### Your objective
Go through the material line by line and copy each one with the word "computer".

BEGIN Input material

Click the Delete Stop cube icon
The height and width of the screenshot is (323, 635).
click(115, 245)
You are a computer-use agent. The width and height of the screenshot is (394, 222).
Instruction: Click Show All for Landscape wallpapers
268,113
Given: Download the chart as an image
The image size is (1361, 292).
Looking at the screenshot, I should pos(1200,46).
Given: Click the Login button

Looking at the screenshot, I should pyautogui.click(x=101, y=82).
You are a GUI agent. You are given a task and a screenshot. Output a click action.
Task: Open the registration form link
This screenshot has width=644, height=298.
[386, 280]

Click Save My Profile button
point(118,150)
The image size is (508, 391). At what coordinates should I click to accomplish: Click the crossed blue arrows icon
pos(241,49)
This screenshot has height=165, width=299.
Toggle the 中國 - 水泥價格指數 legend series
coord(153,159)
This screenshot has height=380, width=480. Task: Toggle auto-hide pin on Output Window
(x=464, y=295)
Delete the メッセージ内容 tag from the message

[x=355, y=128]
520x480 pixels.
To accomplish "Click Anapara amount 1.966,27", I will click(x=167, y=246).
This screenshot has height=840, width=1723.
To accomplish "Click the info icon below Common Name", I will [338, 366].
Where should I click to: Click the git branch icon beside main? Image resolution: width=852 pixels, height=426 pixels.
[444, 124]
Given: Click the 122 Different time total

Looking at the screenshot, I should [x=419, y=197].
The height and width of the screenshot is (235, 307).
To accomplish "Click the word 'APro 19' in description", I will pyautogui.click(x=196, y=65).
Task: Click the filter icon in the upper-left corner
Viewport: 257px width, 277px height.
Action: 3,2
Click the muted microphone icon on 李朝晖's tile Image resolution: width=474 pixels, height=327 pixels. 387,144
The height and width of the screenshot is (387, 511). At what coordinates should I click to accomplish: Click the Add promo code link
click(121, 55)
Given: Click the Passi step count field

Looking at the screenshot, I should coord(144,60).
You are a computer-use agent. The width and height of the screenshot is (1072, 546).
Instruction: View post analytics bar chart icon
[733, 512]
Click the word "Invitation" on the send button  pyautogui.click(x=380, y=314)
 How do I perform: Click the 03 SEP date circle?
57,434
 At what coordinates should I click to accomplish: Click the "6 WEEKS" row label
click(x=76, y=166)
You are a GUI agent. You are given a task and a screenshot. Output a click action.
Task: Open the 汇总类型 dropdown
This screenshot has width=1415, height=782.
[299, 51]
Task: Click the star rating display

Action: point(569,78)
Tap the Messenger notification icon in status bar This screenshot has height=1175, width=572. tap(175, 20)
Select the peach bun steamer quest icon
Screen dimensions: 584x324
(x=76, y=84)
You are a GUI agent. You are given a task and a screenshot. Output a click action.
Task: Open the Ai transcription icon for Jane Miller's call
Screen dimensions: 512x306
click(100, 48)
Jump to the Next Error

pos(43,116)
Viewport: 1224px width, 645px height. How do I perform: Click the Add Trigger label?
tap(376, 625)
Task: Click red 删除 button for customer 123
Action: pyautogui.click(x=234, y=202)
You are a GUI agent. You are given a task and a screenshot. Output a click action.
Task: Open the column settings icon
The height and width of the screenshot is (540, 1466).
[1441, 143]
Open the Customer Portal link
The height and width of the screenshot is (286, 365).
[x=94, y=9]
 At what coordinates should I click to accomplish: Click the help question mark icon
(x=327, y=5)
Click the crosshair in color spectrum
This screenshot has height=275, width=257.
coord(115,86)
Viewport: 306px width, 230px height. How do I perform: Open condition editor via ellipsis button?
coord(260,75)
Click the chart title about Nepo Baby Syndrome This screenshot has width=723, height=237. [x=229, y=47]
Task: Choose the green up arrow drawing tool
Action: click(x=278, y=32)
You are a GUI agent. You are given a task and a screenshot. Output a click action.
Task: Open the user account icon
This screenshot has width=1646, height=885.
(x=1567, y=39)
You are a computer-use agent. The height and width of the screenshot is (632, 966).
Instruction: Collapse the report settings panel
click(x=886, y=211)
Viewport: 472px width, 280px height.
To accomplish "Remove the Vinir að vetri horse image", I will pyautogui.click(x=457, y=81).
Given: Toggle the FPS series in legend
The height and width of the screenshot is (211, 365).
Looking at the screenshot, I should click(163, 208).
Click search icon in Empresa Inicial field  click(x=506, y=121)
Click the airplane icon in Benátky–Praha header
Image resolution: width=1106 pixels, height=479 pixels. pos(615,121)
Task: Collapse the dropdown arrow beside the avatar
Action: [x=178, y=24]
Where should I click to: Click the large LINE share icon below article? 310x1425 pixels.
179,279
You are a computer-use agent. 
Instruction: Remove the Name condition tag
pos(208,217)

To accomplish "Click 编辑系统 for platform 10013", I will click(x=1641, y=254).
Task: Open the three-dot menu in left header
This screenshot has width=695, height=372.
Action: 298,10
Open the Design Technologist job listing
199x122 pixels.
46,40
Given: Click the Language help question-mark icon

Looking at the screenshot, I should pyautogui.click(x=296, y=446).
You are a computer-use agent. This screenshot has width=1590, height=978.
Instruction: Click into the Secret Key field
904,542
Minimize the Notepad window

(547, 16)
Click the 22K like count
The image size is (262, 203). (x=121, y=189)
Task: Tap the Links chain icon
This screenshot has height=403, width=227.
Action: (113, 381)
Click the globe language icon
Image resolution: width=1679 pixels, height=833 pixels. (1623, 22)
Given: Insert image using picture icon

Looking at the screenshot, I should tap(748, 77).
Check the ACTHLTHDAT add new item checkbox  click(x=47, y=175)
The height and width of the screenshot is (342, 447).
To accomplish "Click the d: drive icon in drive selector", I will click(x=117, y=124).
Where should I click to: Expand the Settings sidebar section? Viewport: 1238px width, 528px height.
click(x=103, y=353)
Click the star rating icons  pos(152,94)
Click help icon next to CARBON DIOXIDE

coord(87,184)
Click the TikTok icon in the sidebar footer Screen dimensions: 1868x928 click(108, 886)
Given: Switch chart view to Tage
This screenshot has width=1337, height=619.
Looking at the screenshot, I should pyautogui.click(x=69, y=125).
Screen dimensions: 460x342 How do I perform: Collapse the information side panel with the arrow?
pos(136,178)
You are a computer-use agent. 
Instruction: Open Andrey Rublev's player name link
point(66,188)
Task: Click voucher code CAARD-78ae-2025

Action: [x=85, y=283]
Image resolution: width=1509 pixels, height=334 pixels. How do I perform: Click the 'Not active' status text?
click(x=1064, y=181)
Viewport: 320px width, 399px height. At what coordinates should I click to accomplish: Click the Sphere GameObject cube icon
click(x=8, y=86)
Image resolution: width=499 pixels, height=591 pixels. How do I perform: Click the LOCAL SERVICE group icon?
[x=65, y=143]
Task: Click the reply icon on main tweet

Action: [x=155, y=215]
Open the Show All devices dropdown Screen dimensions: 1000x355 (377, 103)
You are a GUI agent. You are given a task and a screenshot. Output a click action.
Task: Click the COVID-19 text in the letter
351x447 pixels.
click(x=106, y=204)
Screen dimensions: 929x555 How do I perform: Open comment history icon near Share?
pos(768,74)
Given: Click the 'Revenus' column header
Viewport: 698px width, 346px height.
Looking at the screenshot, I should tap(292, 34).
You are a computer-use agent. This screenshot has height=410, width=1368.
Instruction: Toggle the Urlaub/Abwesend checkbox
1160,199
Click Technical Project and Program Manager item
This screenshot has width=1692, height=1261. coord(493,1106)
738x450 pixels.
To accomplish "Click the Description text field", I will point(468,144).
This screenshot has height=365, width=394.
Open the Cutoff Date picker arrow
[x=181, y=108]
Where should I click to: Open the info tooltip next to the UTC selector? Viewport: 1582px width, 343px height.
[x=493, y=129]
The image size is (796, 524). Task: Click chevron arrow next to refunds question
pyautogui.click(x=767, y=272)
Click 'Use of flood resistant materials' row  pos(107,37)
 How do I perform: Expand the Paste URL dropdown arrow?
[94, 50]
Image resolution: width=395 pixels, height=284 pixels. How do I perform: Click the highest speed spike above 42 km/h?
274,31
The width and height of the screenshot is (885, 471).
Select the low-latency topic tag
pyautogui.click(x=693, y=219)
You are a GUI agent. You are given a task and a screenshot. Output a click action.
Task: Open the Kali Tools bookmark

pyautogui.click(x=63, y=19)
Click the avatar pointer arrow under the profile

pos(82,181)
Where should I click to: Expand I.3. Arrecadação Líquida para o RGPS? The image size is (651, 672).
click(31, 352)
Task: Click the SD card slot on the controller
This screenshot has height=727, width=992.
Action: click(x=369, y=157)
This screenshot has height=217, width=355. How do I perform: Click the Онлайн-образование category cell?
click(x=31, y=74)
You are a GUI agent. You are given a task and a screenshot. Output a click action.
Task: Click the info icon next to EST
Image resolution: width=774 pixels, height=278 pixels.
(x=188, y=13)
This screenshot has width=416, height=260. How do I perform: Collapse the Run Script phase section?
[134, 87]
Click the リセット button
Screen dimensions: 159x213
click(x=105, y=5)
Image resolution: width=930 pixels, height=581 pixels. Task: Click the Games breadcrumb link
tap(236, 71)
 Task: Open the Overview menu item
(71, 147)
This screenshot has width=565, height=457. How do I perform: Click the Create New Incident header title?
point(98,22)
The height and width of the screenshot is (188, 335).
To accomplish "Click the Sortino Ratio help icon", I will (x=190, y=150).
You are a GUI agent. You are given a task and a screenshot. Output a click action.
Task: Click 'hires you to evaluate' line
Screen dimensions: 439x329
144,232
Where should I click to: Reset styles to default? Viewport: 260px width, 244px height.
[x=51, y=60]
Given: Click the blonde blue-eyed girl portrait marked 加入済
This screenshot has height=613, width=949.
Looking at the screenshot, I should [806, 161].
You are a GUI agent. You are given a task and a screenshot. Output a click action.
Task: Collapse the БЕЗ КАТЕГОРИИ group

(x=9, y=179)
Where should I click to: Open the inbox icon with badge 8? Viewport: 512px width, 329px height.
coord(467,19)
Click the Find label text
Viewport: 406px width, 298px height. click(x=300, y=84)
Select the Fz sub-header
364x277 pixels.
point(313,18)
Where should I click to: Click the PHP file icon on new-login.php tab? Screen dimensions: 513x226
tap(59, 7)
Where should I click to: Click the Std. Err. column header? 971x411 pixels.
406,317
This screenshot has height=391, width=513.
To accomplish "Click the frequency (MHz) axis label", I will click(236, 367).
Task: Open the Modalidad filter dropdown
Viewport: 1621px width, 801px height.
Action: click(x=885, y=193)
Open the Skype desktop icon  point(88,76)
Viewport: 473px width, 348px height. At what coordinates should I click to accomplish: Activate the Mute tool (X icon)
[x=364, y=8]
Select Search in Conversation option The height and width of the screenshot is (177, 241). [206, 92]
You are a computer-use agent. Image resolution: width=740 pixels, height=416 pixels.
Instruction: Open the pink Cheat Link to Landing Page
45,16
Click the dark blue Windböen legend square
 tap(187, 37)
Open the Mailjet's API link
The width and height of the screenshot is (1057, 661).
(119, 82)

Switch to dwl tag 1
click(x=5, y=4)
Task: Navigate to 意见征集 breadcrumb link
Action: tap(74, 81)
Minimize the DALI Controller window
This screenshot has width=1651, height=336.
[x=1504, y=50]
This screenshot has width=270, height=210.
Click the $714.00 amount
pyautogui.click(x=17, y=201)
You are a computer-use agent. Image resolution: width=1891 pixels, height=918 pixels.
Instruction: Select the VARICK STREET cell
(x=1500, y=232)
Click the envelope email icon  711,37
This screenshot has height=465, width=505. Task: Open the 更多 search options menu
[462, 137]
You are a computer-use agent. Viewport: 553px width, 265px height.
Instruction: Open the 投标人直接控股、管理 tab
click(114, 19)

END Input material

### Response area
You are a computer-use agent. The width and height of the screenshot is (394, 222).
You are a computer-use agent. The width and height of the screenshot is (1072, 546).
You are a computer-use agent. The height and width of the screenshot is (632, 966).
You are a computer-use agent. 
You are a computer-use agent. This screenshot has width=1590, height=978.
You are a computer-use agent. 
You are a computer-use agent. This screenshot has height=410, width=1368.
You are a computer-use agent. Image resolution: width=740 pixels, height=416 pixels.
You are a computer-use agent. Image resolution: width=1891 pixels, height=918 pixels.
You are a computer-use agent. Viewport: 553px width, 265px height.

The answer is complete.